Sport / 08.05.2015 • 22:22 Uhr / 3 Minuten Lesezeit
Beim FC Dornbirn gibt der 19-jährige Torhüter Marc Gabrielli sein Debüt gegen Wackers Amateure. hofmeister
Beim FC Dornbirn gibt der 19-jährige Torhüter Marc Gabrielli sein Debüt gegen Wackers Amateure. hofmeister

Wichtige Spiele für Vorarlbergs Westligisten in der Endphase der Meisterschaft.

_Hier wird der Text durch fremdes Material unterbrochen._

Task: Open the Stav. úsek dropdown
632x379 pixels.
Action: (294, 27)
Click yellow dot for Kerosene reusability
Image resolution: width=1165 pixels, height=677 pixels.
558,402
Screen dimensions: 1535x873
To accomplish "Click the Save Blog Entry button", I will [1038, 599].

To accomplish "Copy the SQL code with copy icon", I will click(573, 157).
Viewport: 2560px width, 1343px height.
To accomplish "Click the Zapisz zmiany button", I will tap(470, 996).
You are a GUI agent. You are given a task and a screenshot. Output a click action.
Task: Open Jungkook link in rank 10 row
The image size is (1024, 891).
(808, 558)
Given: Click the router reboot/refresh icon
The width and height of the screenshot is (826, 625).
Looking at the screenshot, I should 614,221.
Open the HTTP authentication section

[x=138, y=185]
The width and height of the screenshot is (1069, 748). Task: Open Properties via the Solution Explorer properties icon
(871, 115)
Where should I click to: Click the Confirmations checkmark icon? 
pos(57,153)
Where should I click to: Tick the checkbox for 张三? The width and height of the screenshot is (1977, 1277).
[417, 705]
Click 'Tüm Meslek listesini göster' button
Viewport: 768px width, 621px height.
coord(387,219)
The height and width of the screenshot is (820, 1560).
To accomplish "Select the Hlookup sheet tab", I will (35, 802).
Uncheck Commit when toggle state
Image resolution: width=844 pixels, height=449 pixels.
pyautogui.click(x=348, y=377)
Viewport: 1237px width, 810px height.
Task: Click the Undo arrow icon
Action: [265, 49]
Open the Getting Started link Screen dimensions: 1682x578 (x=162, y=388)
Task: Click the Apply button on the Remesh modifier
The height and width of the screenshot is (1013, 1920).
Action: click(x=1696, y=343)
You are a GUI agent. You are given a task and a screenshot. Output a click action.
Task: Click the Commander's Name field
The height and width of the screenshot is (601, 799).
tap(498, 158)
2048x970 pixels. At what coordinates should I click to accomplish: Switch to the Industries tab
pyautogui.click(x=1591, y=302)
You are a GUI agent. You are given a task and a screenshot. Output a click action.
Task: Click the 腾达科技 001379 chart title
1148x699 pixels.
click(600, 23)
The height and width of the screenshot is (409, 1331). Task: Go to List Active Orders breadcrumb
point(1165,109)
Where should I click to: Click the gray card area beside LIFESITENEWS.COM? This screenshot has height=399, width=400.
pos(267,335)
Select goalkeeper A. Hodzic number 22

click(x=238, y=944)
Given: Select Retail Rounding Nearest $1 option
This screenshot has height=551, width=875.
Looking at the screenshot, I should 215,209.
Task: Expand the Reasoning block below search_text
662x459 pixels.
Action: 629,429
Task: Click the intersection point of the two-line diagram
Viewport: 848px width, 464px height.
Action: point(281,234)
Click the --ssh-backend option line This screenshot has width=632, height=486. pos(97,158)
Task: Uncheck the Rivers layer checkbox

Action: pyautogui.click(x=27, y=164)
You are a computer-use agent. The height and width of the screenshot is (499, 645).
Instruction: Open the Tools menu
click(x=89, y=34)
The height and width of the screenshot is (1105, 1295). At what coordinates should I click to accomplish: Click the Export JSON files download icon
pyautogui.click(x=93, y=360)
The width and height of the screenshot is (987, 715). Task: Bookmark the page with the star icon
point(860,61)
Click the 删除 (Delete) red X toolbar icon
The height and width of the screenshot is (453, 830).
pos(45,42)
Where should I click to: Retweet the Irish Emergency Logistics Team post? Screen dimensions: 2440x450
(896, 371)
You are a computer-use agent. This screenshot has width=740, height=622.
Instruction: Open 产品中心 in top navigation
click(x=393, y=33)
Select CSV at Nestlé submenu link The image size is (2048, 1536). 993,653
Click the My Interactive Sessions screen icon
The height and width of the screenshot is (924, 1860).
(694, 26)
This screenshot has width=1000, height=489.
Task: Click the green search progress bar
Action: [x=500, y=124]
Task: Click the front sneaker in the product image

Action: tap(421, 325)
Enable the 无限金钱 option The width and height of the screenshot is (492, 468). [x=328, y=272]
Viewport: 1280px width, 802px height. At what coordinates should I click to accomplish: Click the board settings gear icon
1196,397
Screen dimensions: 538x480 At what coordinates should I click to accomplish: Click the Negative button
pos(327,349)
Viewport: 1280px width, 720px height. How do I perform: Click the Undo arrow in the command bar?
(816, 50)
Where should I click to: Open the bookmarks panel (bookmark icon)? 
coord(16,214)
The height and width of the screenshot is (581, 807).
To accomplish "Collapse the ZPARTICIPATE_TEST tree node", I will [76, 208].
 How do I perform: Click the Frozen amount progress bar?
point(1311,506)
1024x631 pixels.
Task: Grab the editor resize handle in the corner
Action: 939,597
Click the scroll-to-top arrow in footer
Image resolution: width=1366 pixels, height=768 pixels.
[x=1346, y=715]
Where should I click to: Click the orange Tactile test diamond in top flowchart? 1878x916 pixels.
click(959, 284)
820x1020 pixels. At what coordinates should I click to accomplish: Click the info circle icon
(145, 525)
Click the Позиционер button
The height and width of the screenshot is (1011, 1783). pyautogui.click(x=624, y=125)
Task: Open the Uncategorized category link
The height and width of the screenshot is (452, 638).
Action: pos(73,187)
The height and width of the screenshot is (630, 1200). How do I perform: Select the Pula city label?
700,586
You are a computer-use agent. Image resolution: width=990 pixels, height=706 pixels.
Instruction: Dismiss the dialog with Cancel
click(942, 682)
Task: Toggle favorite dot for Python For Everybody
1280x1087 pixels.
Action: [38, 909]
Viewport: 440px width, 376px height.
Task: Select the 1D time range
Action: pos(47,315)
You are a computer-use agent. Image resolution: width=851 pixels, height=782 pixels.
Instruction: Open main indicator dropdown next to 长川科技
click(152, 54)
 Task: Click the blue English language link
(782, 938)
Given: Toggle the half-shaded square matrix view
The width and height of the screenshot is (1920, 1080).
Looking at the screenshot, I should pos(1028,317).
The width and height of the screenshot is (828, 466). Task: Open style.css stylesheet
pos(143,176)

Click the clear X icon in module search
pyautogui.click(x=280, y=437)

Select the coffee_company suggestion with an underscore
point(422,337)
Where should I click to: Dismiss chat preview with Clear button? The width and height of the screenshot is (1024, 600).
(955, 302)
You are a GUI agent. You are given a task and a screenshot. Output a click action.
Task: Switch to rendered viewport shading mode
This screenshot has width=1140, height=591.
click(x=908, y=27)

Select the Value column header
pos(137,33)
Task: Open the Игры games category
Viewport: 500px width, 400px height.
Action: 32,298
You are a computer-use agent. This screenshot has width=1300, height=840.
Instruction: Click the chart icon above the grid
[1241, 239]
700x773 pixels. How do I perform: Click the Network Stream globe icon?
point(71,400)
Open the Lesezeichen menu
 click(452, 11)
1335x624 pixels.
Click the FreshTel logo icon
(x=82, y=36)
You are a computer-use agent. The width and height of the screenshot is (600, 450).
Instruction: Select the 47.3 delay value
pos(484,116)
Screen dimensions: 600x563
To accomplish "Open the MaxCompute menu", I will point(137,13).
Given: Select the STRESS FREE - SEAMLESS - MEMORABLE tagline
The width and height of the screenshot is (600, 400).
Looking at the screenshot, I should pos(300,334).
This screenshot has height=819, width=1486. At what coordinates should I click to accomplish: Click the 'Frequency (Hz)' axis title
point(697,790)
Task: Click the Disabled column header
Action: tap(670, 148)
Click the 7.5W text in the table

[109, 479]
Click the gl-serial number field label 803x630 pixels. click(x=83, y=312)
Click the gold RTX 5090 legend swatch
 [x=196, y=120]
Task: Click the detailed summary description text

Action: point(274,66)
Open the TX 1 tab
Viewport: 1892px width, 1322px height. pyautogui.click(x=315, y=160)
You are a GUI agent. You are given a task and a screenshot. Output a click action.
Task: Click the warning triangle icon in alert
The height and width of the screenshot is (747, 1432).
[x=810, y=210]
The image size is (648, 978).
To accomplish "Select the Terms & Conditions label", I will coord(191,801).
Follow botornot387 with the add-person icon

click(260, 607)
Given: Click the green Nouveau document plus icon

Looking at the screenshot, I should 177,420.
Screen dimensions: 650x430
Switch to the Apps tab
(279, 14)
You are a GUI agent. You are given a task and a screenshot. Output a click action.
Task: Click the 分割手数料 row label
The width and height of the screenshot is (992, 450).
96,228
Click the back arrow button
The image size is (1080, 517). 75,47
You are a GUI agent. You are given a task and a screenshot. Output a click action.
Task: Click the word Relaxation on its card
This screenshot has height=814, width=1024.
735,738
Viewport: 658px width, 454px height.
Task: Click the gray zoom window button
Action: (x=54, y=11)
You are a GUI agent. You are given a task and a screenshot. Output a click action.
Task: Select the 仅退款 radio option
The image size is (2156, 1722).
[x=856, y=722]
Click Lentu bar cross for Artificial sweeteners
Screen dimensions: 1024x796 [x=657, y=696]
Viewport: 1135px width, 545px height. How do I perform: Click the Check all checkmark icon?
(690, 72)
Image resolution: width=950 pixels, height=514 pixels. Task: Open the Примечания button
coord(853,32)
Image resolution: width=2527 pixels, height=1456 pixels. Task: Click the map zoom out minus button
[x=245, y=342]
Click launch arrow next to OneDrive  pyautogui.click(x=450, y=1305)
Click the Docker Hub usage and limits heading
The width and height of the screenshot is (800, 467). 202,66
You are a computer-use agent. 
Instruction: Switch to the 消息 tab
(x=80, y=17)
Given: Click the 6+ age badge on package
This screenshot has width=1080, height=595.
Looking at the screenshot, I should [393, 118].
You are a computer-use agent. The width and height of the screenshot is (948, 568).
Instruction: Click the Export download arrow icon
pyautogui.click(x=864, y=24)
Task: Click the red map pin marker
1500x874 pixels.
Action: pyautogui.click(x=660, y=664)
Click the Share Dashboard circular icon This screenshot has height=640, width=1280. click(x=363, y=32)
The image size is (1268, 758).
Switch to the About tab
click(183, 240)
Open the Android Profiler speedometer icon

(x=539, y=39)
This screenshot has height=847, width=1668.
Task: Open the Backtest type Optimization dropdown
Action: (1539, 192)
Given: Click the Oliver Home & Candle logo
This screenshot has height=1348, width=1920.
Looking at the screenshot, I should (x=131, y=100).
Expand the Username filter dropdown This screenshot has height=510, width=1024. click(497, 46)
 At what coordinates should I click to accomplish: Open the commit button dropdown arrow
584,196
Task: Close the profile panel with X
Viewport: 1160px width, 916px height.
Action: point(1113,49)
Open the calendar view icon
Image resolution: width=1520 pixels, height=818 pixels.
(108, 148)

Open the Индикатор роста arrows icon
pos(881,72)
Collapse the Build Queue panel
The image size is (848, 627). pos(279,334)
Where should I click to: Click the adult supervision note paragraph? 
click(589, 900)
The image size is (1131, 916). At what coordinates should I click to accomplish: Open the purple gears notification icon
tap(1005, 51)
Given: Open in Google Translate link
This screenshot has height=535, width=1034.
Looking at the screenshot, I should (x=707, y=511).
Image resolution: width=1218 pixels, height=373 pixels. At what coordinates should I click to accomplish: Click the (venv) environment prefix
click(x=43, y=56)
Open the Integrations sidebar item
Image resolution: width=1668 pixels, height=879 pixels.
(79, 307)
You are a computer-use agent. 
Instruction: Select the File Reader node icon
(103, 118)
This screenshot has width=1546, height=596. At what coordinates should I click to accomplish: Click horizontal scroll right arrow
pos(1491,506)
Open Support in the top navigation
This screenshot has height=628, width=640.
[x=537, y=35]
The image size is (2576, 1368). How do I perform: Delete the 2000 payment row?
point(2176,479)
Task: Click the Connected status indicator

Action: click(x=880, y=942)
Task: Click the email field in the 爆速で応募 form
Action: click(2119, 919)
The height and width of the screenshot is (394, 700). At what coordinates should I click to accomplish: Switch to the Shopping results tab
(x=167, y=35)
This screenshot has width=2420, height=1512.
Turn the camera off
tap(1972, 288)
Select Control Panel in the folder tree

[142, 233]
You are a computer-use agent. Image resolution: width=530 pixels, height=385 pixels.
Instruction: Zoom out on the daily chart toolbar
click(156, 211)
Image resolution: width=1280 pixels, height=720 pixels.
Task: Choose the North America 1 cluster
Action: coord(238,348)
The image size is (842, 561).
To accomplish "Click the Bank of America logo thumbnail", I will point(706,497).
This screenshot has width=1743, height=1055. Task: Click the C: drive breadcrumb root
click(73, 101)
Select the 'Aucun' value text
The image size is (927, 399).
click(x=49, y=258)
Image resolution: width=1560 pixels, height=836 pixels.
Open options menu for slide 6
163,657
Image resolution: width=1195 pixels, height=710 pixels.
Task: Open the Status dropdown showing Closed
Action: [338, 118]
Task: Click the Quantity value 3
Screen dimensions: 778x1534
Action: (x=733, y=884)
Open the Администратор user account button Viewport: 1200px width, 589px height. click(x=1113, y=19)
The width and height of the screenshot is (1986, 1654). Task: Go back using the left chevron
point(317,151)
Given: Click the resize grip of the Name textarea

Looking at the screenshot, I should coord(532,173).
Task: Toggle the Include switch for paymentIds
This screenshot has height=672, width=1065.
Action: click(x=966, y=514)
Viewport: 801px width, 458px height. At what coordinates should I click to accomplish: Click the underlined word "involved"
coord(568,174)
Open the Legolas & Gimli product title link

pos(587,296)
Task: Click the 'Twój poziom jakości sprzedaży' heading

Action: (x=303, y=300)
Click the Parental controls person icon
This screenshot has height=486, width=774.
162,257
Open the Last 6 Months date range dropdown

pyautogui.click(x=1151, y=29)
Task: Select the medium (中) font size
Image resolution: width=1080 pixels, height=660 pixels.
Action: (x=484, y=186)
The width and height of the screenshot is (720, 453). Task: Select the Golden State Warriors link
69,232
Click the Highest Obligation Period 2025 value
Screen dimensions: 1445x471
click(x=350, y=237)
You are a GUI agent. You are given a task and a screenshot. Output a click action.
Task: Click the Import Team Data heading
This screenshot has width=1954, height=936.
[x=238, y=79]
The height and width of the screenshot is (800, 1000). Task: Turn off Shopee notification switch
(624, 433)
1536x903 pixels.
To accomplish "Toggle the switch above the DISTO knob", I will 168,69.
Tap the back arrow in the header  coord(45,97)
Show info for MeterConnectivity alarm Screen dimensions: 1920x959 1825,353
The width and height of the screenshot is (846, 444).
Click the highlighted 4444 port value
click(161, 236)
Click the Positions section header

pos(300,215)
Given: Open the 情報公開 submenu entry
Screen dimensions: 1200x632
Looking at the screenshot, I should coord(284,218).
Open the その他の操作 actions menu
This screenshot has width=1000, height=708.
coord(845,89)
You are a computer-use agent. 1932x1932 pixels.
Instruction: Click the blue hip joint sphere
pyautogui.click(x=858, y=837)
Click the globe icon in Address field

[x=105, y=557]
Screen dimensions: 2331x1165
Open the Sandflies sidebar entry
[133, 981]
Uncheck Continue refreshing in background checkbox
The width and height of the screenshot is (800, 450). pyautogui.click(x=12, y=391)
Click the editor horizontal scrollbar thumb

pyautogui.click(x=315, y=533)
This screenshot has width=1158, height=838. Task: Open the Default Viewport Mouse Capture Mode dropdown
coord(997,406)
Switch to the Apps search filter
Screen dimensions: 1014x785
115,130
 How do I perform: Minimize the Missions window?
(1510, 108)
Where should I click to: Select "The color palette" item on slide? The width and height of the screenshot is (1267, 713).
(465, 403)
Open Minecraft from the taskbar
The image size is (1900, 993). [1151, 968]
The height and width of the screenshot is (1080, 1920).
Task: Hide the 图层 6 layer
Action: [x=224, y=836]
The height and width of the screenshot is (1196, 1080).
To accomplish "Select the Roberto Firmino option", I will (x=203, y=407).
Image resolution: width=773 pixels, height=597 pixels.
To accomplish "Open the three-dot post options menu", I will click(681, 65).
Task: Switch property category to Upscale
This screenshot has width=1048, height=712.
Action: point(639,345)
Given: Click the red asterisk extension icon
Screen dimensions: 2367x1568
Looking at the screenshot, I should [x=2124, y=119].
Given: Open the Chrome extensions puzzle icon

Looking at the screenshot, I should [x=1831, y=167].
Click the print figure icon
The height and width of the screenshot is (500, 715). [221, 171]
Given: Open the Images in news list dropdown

regionalliga. Die Saison in der Regionalliga West geht in die Zielgerade. Während der FC Dornbirn noch um eine Topplatzierung kämpft, geht es für den FC Hard und FC Höchst in ihren heutigen Heimspielen ums nackte Überleben. Über zwei Jahrzehnte ist der Traditionsverein aus Hard in der Westliga vertreten. Derzeit liegt die Elf um Trainer Oliver Schnellrieder auf einem Abstiegsplatz. Das Team kam in der Rückrunde nach einem guten Start ins Stocken. „Wir haben gut gespielt, aber oft fehlte das nötige Quäntchen Glück.Auch die Schiedsrichter waren uns mit umstrittenen Elfmeter-Entscheidungen nicht gut gesinnt“, erklärt sich Schnellrieder. Im heutigen Heimspiel gegen den SC Schwaz sind daher drei Punkte Pflicht für die Harder, um im Abstiegskampf nochmals ein Zeichen zu setzen.

Höchst will überraschen

Unterschiedlicher könnten die Voraussetzungen vor dem Spiel zwischen Schlusslicht FC Höchst und Spitzenreiter SV Austria Salzburg nicht sein. Während die Truppe um Coach Bernhard Erkinger neun Meisterschaftsspiele in Folge sieglos ist, hat der Tabellenführer aus der Mozartstadt acht Partien in Serie nicht verloren. Doch schon im Hinspiel (1:1) schrammten Nagel und Co. an einer Sensation vorbei. Die Violetten mit den beiden Vorarlbergern Elias Kircher und Lukas Katnik dürfen sich allerdings im Titelkampf keinen Umfaller leisten. Rund 150 Fans aus Salzburg werden erwartet. Die Sicherheitsvorkehrungen kosten den Heimverein rund 5000 Euro. Im Rheindelta denkt Trainer Erkinger bereits über die Zukunft nach: „Wir wollen längerfristig etwas Neues aufbauen. Es wird einen großen Umbruch geben.“

Debüt von Gabrielli

Dornbirn Standardtormann Dominik Seiwald ist im Heimspiel gegen die Wacker Amateure gesperrt. Daher wird Eigenbauspieler Marc Gabrielli (19) sein Debüt in der ersten Kampfmannschaft der Rothosen geben. „Wir wollen am Ende der Meisterschaft unbedingt auf dem vierten Tabellenplatz stehen und noch das Maximum herausholen“, meint FC Dornbirn-Coach Peter Jakubec. Im Heimspiel gegen die Wacker-Fohlen fehlen neben Goalie Dominik Seiwald auch Stephan Kirchmann, Christoph Domig, Fabian Hasberger, Johannes Hirschbühl, Florian Prirsch und Mathias Wehinger (alle verletzt). Gut, dass Philipp Hörmann und Elvis Alibabic ins Team zurückkommen. Auch in der kommenden Saison setzen die Messestädter auf Kontinuität. Im Kader sind nur ganz wenige Veränderungen vorgesehen. Alternativen werden vor allem für die Offensive gesucht.